THE PROBLEM
Reproduce the listing that follows with no differences at all.

Start of Block

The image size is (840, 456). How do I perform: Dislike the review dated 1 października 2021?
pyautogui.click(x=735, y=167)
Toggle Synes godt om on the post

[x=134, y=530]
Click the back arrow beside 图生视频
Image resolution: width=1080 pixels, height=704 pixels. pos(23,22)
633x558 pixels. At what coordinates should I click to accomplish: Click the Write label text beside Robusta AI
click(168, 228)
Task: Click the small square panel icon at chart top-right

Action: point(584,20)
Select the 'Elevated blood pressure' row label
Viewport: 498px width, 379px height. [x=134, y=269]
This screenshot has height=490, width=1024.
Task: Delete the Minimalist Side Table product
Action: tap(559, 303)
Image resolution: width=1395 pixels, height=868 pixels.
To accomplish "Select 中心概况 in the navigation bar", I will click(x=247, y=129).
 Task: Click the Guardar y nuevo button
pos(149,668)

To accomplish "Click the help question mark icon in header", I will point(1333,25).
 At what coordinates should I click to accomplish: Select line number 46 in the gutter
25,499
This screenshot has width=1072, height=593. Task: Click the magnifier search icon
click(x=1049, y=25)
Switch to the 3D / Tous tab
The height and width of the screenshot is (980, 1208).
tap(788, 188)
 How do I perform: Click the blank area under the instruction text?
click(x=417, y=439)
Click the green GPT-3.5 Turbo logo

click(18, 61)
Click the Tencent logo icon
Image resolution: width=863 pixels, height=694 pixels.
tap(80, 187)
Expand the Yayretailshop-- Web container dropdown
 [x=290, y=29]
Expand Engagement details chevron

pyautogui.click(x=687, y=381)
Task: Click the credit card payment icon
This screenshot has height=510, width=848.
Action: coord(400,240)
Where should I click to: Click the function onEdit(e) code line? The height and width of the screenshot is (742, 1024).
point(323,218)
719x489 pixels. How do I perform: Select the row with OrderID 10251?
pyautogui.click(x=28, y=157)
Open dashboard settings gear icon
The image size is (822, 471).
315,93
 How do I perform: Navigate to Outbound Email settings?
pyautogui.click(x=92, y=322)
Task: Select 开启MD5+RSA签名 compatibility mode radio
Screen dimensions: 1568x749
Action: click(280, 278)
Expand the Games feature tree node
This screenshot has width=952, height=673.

End of Block

RESULT FOR THIS TASK
The image size is (840, 456). How do I perform: Dislike the review dated 1 października 2021?
pyautogui.click(x=735, y=167)
Toggle Synes godt om on the post

[x=134, y=530]
Click the back arrow beside 图生视频
Image resolution: width=1080 pixels, height=704 pixels. pos(23,22)
633x558 pixels. At what coordinates should I click to accomplish: Click the Write label text beside Robusta AI
click(168, 228)
Task: Click the small square panel icon at chart top-right

Action: point(584,20)
Select the 'Elevated blood pressure' row label
Viewport: 498px width, 379px height. [x=134, y=269]
This screenshot has height=490, width=1024.
Task: Delete the Minimalist Side Table product
Action: tap(559, 303)
Image resolution: width=1395 pixels, height=868 pixels.
To accomplish "Select 中心概况 in the navigation bar", I will click(x=247, y=129).
 Task: Click the Guardar y nuevo button
pos(149,668)

To accomplish "Click the help question mark icon in header", I will point(1333,25).
 At what coordinates should I click to accomplish: Select line number 46 in the gutter
25,499
This screenshot has width=1072, height=593. Task: Click the magnifier search icon
click(x=1049, y=25)
Switch to the 3D / Tous tab
The height and width of the screenshot is (980, 1208).
tap(788, 188)
 How do I perform: Click the blank area under the instruction text?
click(x=417, y=439)
Click the green GPT-3.5 Turbo logo

click(18, 61)
Click the Tencent logo icon
Image resolution: width=863 pixels, height=694 pixels.
tap(80, 187)
Expand the Yayretailshop-- Web container dropdown
 [x=290, y=29]
Expand Engagement details chevron

pyautogui.click(x=687, y=381)
Task: Click the credit card payment icon
This screenshot has height=510, width=848.
Action: coord(400,240)
Where should I click to: Click the function onEdit(e) code line? The height and width of the screenshot is (742, 1024).
point(323,218)
719x489 pixels. How do I perform: Select the row with OrderID 10251?
pyautogui.click(x=28, y=157)
Open dashboard settings gear icon
The image size is (822, 471).
315,93
 How do I perform: Navigate to Outbound Email settings?
pyautogui.click(x=92, y=322)
Task: Select 开启MD5+RSA签名 compatibility mode radio
Screen dimensions: 1568x749
Action: click(280, 278)
Expand the Games feature tree node
This screenshot has width=952, height=673.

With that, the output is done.